Mais tout le succès fut remporté par Amélie, la femme de chambre de Mme d'Orsacq, camériste avenante dont les formes parfaitement moulées dans un maillot succinct furent très appréciées. À quatre heures trois quarts, sur l'esplanade de la cour d'honneur, un goûter fut servi qui réunit paysans et gens du monde. À cinq heures et demie – le comte était un organisateur féru d'exactitude – des groupes de jeunes filles et de petites filles, jambes nues et bras nus, exécutèrent des danses rythmiques d'une grâce incomparable.
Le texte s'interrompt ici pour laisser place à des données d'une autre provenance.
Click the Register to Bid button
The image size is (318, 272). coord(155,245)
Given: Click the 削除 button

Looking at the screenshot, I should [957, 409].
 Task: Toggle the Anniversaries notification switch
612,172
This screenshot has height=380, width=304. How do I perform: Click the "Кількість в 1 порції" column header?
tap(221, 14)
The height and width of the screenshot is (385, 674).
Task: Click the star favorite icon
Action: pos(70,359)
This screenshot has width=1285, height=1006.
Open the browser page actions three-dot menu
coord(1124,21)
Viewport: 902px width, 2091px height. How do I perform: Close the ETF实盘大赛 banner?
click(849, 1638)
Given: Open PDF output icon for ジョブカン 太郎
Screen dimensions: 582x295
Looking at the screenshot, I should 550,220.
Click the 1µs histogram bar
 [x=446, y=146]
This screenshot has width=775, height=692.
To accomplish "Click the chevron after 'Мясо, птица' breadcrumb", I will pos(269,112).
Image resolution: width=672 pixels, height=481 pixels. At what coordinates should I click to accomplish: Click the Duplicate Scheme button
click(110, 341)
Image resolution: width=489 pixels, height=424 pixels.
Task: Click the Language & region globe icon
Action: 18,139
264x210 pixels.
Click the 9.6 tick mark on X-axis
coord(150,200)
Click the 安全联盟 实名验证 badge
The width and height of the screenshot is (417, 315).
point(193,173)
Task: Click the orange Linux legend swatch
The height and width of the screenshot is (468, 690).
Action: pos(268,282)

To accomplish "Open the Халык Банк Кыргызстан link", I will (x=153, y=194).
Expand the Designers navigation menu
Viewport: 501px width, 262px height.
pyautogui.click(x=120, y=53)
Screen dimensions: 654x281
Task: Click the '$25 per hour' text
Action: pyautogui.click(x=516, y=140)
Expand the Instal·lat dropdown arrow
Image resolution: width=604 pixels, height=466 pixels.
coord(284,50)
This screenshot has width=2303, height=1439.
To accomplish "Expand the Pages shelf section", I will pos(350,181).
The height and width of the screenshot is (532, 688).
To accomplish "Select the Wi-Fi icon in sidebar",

Une heure plus tard, comme le soleil se couchait derrière les collines, la foule et les invités étaient partis, et la comtesse, toujours assez lasse, se retira dans son appartement.
Jean d'Orsacq, avec la demi-douzaine d'hôtes qui habitaient le château depuis une semaine, resta un moment sur la terrasse qui s'étend sous les fenêtres du premier étage, vers la gauche. Il faisait assez lourd, un de ces temps où la pluie menace dans un ciel bleu. Puis, on rentra s'habiller pour le dîner.
Un large vestibule, dallé de noir et de blanc, conduit à l'escalier principal qui débouche sur le long couloir des chambres. D'Orsacq ne monta pas tout de suite, comme ses invités. Traversant les pièces du rez-de-chaussée, c'est-à-dire la salle à manger et les deux salons, il pénétra dans la salle ronde, aménagée en bibliothèque, qui occupait la vieille tour, et d'où la galerie supérieure, à laquelle on accédait par un escalier de bois sculpté, communiquait avec le boudoir de Mme d'Orsacq.
Il fut assez surpris de trouver, dans cette bibliothèque, le neveu du jardinier, Gustave, qui portait une brassée de grandes fleurs.
– Qu'est-ce que tu fais là ? demanda-t-il.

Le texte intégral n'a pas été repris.